Your task = Below are records; output exactly the lines from the one with "Image resolution: width=885" through their final line.

Given data =

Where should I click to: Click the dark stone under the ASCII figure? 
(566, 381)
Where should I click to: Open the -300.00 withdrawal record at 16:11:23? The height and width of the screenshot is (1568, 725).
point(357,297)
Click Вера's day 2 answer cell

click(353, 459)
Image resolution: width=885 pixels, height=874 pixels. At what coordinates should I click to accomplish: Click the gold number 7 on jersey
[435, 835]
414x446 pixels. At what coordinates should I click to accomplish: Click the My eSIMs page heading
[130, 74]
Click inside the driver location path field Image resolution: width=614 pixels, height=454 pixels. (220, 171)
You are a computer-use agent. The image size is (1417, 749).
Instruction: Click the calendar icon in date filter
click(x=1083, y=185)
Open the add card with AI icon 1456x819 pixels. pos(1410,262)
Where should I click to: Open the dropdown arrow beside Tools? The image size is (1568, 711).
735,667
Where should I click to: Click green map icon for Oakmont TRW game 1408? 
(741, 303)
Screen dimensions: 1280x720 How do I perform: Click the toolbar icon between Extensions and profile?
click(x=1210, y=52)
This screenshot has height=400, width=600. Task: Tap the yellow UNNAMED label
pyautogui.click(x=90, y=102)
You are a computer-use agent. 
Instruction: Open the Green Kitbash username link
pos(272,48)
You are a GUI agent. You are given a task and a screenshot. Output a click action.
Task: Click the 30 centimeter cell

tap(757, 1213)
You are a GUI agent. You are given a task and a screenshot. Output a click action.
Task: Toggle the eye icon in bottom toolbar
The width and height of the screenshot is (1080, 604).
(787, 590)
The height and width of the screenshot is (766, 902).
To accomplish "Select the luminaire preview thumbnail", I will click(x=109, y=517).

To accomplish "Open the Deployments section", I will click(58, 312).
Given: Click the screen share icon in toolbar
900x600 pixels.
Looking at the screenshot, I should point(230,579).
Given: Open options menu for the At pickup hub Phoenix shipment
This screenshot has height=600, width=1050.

Expected answer =
Image resolution: width=885 pixels, height=874 pixels. At what coordinates should I click to accomplish: Click the gold number 7 on jersey
[435, 835]
414x446 pixels. At what coordinates should I click to accomplish: Click the My eSIMs page heading
[130, 74]
Click inside the driver location path field Image resolution: width=614 pixels, height=454 pixels. (220, 171)
You are a computer-use agent. The image size is (1417, 749).
Instruction: Click the calendar icon in date filter
click(x=1083, y=185)
Open the add card with AI icon 1456x819 pixels. pos(1410,262)
Where should I click to: Open the dropdown arrow beside Tools? The image size is (1568, 711).
735,667
Where should I click to: Click green map icon for Oakmont TRW game 1408? 
(741, 303)
Screen dimensions: 1280x720 How do I perform: Click the toolbar icon between Extensions and profile?
click(x=1210, y=52)
This screenshot has height=400, width=600. Task: Tap the yellow UNNAMED label
pyautogui.click(x=90, y=102)
You are a computer-use agent. 
Instruction: Open the Green Kitbash username link
pos(272,48)
You are a GUI agent. You are given a task and a screenshot. Output a click action.
Task: Click the 30 centimeter cell

tap(757, 1213)
You are a GUI agent. You are given a task and a screenshot. Output a click action.
Task: Toggle the eye icon in bottom toolbar
The width and height of the screenshot is (1080, 604).
(787, 590)
The height and width of the screenshot is (766, 902).
To accomplish "Select the luminaire preview thumbnail", I will click(x=109, y=517).

To accomplish "Open the Deployments section", I will click(58, 312).
Given: Click the screen share icon in toolbar
900x600 pixels.
Looking at the screenshot, I should point(230,579).
Given: Open options menu for the At pickup hub Phoenix shipment
This screenshot has height=600, width=1050.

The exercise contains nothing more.